## Data listing
___

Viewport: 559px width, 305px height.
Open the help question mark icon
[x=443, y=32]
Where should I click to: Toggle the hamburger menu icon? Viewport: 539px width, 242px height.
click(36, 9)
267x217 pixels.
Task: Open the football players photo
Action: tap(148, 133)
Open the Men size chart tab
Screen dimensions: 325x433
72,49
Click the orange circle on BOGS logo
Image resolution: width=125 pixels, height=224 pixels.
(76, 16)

___

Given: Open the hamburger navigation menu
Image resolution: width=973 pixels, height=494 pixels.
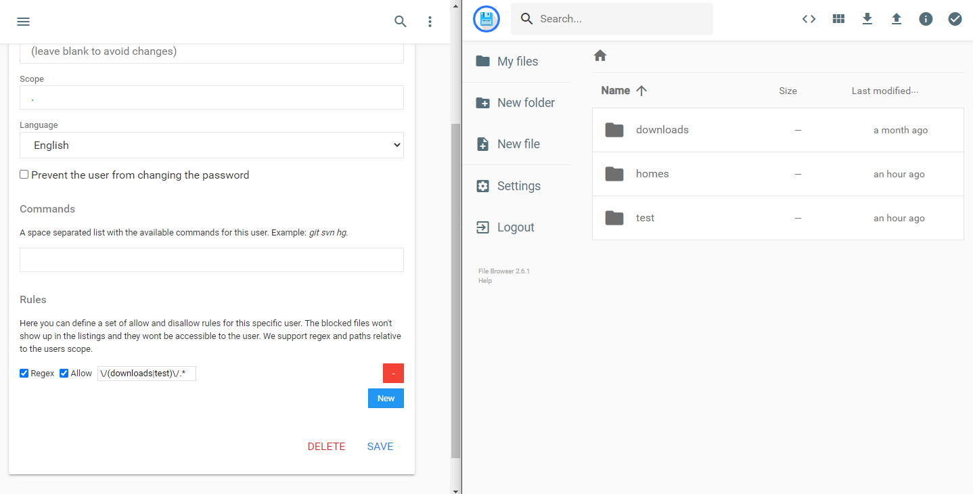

___

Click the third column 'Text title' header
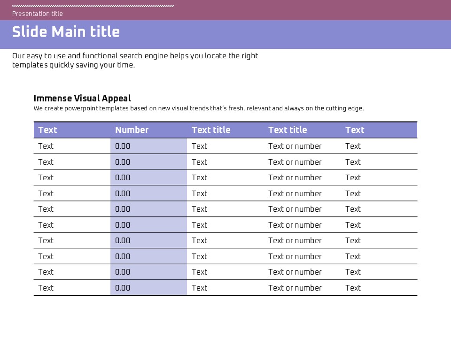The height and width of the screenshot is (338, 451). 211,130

___

## Given task
How many lines of the material above contain the string "hamburger"? Treat uppercase and lowercase as different, and reply with the number alone.

## Output
2